Apple may have been reluctant to provide tools for corporate administrators in the past, but some of the features of iOS 7 suggest the company has had a permanent change of heart.
The restrictions administrators can apply are numerous and substantial. Supervised devices can be set to prevent accounts from being modified in iOS 7 - users can be restricted making changes to mobile data network settings, for example.
On the security side, admins can ensure users are prevented from syncing keychain data with stored usernames and passwords to the cloud, and can turn off or limit the 'Find My Friends' and ad tracking features.
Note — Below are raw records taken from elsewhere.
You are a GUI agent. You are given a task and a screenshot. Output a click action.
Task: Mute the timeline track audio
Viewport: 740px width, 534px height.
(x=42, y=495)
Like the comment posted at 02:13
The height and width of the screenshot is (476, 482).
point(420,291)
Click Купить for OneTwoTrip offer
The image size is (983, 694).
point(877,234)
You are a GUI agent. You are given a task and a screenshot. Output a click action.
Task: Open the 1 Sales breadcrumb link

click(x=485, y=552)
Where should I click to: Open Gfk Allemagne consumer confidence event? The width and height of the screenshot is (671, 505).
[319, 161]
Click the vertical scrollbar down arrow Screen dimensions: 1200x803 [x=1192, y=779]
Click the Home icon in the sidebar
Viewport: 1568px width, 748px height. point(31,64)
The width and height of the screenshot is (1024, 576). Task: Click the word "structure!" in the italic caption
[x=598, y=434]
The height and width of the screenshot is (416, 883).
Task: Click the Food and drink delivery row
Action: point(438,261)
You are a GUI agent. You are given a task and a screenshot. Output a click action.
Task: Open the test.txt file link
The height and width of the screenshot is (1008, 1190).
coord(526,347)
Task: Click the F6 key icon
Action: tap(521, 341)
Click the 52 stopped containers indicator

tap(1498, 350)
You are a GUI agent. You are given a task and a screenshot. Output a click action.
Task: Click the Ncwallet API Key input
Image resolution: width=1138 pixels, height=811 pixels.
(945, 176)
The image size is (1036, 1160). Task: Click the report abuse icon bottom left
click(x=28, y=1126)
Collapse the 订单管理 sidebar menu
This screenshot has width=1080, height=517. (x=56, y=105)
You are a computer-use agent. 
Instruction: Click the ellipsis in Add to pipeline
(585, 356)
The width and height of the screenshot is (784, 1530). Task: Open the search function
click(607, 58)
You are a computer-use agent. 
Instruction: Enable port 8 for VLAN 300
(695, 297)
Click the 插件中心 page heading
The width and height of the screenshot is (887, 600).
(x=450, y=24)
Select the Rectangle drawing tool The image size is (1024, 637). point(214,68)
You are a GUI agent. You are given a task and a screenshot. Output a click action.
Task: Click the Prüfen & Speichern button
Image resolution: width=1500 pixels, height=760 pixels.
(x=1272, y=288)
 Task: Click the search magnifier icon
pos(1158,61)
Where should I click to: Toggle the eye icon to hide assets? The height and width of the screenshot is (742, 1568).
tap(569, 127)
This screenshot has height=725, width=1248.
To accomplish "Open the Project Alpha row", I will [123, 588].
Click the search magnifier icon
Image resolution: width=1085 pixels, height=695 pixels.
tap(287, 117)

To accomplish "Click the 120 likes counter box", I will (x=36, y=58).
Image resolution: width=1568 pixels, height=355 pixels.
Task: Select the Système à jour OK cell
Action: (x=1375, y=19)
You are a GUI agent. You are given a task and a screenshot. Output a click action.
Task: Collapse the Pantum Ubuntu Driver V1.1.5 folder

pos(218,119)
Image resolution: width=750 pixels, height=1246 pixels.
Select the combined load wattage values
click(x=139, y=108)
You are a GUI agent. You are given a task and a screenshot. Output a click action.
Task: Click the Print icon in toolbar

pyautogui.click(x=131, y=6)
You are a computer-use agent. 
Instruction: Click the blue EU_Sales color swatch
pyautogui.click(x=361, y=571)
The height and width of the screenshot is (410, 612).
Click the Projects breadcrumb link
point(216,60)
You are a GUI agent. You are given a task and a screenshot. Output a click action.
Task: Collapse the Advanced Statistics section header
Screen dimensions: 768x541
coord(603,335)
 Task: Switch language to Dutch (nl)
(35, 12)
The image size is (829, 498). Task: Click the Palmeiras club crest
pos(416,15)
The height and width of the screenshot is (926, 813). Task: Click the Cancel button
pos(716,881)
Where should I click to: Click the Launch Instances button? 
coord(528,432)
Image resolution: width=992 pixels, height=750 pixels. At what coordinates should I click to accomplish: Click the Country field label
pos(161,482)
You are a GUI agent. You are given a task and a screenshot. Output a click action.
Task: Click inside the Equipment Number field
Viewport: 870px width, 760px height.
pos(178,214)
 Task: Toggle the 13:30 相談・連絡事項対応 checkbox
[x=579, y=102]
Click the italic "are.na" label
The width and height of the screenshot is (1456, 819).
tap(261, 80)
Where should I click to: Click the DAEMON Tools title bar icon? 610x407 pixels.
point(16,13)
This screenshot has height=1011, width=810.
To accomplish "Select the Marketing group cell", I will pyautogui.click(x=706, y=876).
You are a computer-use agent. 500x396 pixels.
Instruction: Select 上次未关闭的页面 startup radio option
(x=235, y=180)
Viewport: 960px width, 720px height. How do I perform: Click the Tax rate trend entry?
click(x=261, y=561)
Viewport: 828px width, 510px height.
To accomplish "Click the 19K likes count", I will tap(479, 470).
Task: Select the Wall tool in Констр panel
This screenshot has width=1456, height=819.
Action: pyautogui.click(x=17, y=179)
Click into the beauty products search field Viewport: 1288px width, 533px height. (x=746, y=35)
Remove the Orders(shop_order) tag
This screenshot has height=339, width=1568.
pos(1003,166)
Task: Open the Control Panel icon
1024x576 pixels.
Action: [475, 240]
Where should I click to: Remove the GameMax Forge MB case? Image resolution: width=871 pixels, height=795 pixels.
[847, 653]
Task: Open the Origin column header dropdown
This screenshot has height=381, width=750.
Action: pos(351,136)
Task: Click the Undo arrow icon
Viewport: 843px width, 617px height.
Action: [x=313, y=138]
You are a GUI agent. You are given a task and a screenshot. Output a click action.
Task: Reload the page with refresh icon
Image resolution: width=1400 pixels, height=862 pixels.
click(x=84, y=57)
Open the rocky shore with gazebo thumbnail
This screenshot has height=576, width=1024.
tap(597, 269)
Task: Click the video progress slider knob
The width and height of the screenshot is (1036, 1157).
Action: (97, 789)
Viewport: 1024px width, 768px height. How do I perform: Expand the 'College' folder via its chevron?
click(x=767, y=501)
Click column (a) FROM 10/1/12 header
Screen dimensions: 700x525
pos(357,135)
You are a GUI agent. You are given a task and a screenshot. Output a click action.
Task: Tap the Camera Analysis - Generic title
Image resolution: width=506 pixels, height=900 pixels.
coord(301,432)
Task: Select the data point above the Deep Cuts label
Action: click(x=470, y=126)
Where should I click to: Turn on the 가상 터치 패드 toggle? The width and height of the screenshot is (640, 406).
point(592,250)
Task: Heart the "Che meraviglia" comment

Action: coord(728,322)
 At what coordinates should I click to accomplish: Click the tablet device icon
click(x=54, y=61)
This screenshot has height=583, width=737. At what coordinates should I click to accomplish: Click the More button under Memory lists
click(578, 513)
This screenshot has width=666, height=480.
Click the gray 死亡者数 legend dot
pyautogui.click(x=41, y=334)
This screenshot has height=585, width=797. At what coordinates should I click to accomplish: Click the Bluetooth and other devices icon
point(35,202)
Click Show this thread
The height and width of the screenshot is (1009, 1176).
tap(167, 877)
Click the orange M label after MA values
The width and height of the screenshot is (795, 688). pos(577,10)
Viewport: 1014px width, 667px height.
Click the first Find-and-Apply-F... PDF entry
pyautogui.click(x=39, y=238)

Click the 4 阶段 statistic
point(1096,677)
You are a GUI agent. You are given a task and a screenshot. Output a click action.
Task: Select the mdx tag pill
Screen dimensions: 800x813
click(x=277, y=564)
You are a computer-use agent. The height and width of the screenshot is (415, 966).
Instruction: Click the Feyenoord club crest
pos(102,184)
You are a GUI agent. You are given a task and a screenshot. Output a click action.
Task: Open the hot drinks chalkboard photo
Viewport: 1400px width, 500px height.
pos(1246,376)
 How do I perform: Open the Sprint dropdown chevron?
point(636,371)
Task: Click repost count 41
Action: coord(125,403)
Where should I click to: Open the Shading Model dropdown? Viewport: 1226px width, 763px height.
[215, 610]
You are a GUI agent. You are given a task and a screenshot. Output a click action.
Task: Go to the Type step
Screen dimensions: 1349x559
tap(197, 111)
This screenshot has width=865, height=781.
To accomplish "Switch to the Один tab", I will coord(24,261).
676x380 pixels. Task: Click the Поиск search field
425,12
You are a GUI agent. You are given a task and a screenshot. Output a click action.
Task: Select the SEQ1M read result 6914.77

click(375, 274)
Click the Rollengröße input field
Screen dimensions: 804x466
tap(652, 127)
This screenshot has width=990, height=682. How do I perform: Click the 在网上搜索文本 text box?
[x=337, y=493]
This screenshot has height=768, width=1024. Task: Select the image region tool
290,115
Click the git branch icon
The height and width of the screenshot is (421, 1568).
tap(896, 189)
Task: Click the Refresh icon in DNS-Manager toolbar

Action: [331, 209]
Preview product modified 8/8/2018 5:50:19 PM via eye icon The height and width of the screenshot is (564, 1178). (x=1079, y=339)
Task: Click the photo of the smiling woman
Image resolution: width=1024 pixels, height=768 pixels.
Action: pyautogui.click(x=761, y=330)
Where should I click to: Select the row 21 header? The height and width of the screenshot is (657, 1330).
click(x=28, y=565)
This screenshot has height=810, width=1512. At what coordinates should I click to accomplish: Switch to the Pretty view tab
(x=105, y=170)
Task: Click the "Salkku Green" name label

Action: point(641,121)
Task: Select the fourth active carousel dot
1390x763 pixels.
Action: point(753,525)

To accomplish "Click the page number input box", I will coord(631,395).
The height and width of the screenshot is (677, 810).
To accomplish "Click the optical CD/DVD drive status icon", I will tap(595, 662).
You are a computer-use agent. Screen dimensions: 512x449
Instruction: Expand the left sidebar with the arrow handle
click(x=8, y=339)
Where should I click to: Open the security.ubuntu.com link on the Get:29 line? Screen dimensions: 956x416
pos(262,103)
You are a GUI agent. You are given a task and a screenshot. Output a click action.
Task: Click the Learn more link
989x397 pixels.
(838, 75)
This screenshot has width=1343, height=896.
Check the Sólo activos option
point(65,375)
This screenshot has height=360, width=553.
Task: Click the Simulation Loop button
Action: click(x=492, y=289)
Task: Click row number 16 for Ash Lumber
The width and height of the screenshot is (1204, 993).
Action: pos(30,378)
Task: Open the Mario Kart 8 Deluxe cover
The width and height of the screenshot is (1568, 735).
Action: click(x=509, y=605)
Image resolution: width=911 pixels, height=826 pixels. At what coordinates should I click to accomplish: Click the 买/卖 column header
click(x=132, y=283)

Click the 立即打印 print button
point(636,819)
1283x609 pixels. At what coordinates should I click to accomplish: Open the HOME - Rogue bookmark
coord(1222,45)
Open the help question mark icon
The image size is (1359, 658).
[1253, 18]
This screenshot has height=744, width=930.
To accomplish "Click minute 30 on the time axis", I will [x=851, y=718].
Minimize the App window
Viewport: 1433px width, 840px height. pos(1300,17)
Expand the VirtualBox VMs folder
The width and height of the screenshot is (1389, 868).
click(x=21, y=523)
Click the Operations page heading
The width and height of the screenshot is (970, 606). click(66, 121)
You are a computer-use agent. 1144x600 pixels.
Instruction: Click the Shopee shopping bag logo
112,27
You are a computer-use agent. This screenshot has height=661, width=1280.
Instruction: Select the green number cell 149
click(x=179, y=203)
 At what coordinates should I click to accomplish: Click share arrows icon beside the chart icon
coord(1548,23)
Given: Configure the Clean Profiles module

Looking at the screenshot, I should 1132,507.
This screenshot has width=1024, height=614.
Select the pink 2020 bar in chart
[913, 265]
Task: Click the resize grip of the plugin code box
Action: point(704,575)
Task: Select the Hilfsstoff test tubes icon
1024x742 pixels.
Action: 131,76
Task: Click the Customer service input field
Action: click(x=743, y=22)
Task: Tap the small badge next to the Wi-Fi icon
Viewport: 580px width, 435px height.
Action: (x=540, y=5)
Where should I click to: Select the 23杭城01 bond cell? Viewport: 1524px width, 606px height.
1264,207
Apple has also added a privacy enhancement aimed at preventing app ad networks from tracking users with Unique Device Identifiers (UDIDs) and media access control (MAC) layer addresses. All iOS 7 devices return a MAC address of 02:00:00:00:00:00 and Apple wants developers to migrate to the more privacy-conscious Identifier for Advertisers option instead.
Admins can turn pairing hosts off, ditto the Wi-Fi and Airplane mode buttons on the new lock screen in iOS 7.
Admins can also containerise data within corporate apps - limiting the use of corporate documents in managed apps and accounts. Similarly, admins can ensure unmanaged files won't open in managed apps and accounts if such additional security is deemed necessary.
These features help to preserve confidentiality and prevent the leaking of files or unauthorised accessed to them.
Specific URLs can now be whitelisted or blacklisted with Apple's Web Content Filter, and these lists can be updated automatically over the air.
A number of new configuration options are available to set up and restrict Wi-Fi access, including the prioritisation of specific networks.
More importantly, Wi-Fi Hotspot 2.0 [PDF] support can also be configured and managed in profiles.
Hotspot 2.0 support is new to iOS and allows for automatic connection to public Wi-Fi networks using WPA2 security, saving the user from connecting to pricier 3G or 4G cellular data options.
There is no need to search for Wi-Fi system identifiers or network names or to enter a log in, so long as Wi-Fi Roaming for Hotspot 2.0 is enabled.
Administrators can choose to turn off Hotspot 2.0 functionality is they deem it a security risk.
System-wide or per-app private-corporate partitioning?
A key feature that observers expect to make the cut in iOS 7 is some kind of partitioning between personal and corporate data, as found in Samsung’s KNOX and Blackberry’s Balance.
Partitioning allows for a clear and immutable line in the sand between personal and business data, essentially providing two separate devices in one phone or tablet.
Apple's combination of per-app VPNs, app licensing that for provisioning and revoking of applications and the containersiation features, will ultimately attempt to deliver the same separation as Samsung and Blackberry, but without any intrusive partitioning.
Apple's precise approach won't be known once the full iOS 7 update launches.
Where is the management software?
Crucially, while iOS 7 is in its fifth beta incarnation and rumoured to be ready for launch within weeks, Apple has not posted any new tools to create profiles with the new iOS 7 features.
Apple spokespeople told iTnews the company was "not ready to talk about it yet."
Likewise, Apple’s MDM partners did not want talk about how their new management layer might work with the aforementioned functions, citing non-disclosure agreements with Cupertino.
This puts admins wanting to learn about and trial the new features ahead of the iOS 7 launch in an awkward position. They will most likely have to wait until the upgrade rolls out, and figure out what to do after that.
We hope this preview will aid that effort.